Sayın Eskimo, Öncelikle beni konunun uzmanı olarak nitelendirdiğiniz için çok teşekkür ederim. Doğrudan bu konuyla ilgili eğitim almış olmama ve uzun yıllar boyunca arazi kullanımı üzerine çalışmalarda bulunmama rağmen yine de kendimi bu konuda uzman olarak göremiyorum. Öte yandan öylesine derin bir konuyu açtınız ki, ne kadar konuşsak azdır ama ne kadar çok konuşsak da o kadar yararsız bir durum ortaya çıkmaktadır. Ziraat Fakültelerinden tutun da tarım kooperatifleri birliklerine kadar herkesin dile getirdiği ve topraklara sahip çıkması gereken Bakanlığın da samimi bir şekilde toprakları koruyamamasını itiraf ettiği bir ülkede yaşıyoruz.

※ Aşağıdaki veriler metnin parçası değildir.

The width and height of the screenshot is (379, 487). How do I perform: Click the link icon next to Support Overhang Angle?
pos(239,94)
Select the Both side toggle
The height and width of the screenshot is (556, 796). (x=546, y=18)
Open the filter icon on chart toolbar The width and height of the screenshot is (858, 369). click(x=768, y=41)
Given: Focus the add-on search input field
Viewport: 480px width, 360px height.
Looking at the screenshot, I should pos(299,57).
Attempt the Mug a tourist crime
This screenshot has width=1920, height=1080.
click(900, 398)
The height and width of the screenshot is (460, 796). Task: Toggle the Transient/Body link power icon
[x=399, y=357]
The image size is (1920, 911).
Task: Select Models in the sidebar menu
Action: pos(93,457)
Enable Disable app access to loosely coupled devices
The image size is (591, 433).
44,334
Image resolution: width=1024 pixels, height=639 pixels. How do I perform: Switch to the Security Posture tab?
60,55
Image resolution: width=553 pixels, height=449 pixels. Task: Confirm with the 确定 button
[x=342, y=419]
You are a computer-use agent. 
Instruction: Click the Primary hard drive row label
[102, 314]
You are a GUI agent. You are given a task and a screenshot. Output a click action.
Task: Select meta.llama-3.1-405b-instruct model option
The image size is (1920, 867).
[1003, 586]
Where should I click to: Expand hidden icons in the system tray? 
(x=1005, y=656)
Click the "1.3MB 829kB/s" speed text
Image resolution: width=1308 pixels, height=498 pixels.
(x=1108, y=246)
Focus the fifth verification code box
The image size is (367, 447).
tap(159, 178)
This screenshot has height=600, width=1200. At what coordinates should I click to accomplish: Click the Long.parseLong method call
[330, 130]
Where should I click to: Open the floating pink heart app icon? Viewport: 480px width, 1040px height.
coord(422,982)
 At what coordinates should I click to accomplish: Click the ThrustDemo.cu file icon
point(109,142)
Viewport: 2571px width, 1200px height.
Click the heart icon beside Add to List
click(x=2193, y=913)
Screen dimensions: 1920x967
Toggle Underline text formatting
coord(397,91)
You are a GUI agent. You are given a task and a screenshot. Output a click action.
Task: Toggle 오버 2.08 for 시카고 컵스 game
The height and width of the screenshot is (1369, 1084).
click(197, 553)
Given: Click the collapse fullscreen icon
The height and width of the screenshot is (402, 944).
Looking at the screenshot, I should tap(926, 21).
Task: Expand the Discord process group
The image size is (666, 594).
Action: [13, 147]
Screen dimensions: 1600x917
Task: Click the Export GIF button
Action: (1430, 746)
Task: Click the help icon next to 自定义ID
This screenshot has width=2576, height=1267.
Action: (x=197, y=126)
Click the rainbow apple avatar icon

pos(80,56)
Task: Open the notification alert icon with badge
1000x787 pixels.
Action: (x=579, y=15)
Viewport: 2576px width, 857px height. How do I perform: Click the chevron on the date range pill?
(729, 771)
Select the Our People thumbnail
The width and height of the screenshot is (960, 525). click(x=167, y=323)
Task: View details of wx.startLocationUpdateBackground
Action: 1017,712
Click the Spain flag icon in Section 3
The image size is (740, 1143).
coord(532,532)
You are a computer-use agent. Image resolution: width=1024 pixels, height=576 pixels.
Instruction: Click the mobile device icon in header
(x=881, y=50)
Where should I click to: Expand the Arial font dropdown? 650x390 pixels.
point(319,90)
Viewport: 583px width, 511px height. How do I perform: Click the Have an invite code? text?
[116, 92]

Yine de sorunuzla ilgili olarak bildiklerimi aktarmaya çalışacağım: Öncelikle kurumuş dere yatağının doldurulmasının sonuçları yağışlı dönemde görülecektir mutlaka. Beni esas üzen 1. ve 2. sınıf verimli tarım arazilerinin tarım alanı olmaktan çıkartılmasıdır. Aşağıda Tarım ve Köyişleri Bakanlığının web sitesinde yayımlanan bir rapordan alıntılar var:
"Tarım alanlarının korunarak, amacına uygun kullanılmasını sağlamak, ülkemizdeki sınırlı miktardaki tarım alanlarında tarımsal üretimde bulunabilmenin temel şartıdır. Oysa, ülkenin işlenebilir tarım arazilerinin % 60.1’inde (15.859.455 Ha.) orta, şiddetli ve çok şiddetli olmak üzere su erozyonu sorunu bulunmaktadır. Ülke topraklarında taşlılık, drenaj ve çoraklık sorunları önemli boyutlardadır. Her türlü tarıma elverişli arazi varlığının toplam arazi varlığının sadece % 6.5 oranında olması nedeniyle, doğal kaynağımız ve geleceğimizin güvencesi olan tarım arazilerimiz sanıldığı kadar geniş bir alan kaplamamaktadır" (Tarım ve köyişleri Bakanlığı)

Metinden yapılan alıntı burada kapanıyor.